Key Word(s): pandas
CS109A Introduction to PANDAS
Lecture 2, Exercise 2: PANDAS Intro 2¶
Harvard University
Fall 2021
Instructors: Pavlos Protopapas and Natesh Pillai
Exercise 2: PANDAS Intro 2
Let's get some more practice with a few of the core PANDAS
functions.
import pandas as pd
We'll continue working with StudentsPerformance dataset from Exercise 1.
# import the CSV file
df = pd.read_csv("StudentsPerformance.csv")
df.head()
gender | race/ethnicity | parental level of education | lunch | test preparation course | math score | reading score | writing score | |
---|---|---|---|---|---|---|---|---|
0 | female | group B | bachelor's degree | standard | none | 72 | 72 | 74 |
1 | female | group C | some college | standard | completed | 69 | 90 | 88 |
2 | female | group B | master's degree | standard | none | 90 | 95 | 93 |
3 | male | group A | associate's degree | free/reduced | none | 47 | 57 | 44 |
4 | male | group C | some college | standard | none | 76 | 78 | 75 |
Indexing - iloc and loc¶
It's very important to understand the differences between loc and iloc. Looking at the next cell code one could think that they do the same thing.

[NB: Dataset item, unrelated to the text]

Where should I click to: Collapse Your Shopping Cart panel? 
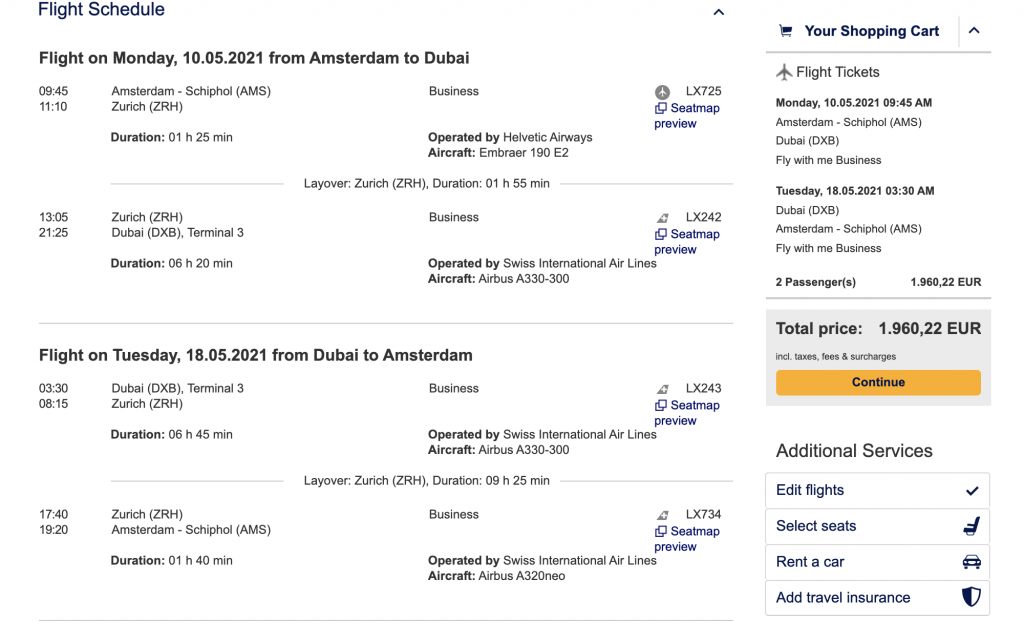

(When you query just for one row you obtain an object whose name is the index of the selected row.)
df.iloc[10] == df.loc[10]
gender True race/ethnicity True parental level of education True lunch True test preparation course True math score True reading score True writing score True Name: 10, dtype: bool
all(df.iloc[10] == df.loc[10])
True
The first time we loaded the CSV into a DataFrame we didn't tell pandas to interpret a specific column as an index, so pandas created an index for us. Whether the ordering imposed on our data by this index should be respected is a matter on which iloc
and loc
disagree.
To really learn the difference of iloc
and loc
we need to shuffle the rows
To do that we can use the sample method to take a new sample of the dataframe original size (frac=1 means that)
_Bonus: Stop and consider: what is the purpose of setting a random_state
when we call them sample
method?_
df = df.sample(frac=1, random_state=109)
df
gender | race/ethnicity | parental level of education | lunch | test preparation course | math score | reading score | writing score | |
---|---|---|---|---|---|---|---|---|
301 | male | group D | some high school | free/reduced | none | 56 | 54 | 52 |
895 | female | group E | some high school | free/reduced | none | 32 | 34 | 38 |
763 | female | group B | high school | standard | none | 62 | 62 | 63 |
854 | male | group C | some high school | standard | none | 62 | 64 | 55 |
49 | male | group C | high school | standard | completed | 82 | 84 | 82 |
... | ... | ... | ... | ... | ... | ... | ... | ... |
399 | male | group D | some high school | standard | none | 60 | 59 | 54 |
141 | female | group C | some college | free/reduced | none | 59 | 62 | 64 |
757 | male | group E | bachelor's degree | free/reduced | completed | 70 | 68 | 72 |
245 | male | group C | associate's degree | standard | none | 85 | 76 | 71 |
262 | female | group C | some high school | free/reduced | none | 44 | 50 | 51 |
1000 rows × 8 columns
Now let's repeat our code from ealier.
df.iloc[10] == df.loc[10]
gender False race/ethnicity False parental level of education False lunch True test preparation course False math score False reading score False writing score False dtype: bool
all(df.iloc[10] == df.loc[10])
False
It turns out that loc
filters by index value (something like where df.index == value
).
That is, loc
's results are depend only on the indices (which are now scrambled after sampling). The actual positions of elements in the DataFrame are ignored.
df.loc[10]
gender male race/ethnicity group C parental level of education associate's degree lunch standard test preparation course none math score 58 reading score 54 writing score 52 Name: 10, dtype: object
By contrast, iloc
filters by row position (something like where df.index == df.index[value]
)
So iloc
's results depend on the actual positions of elements in a pandas data structure. The indices of these elements are ignored.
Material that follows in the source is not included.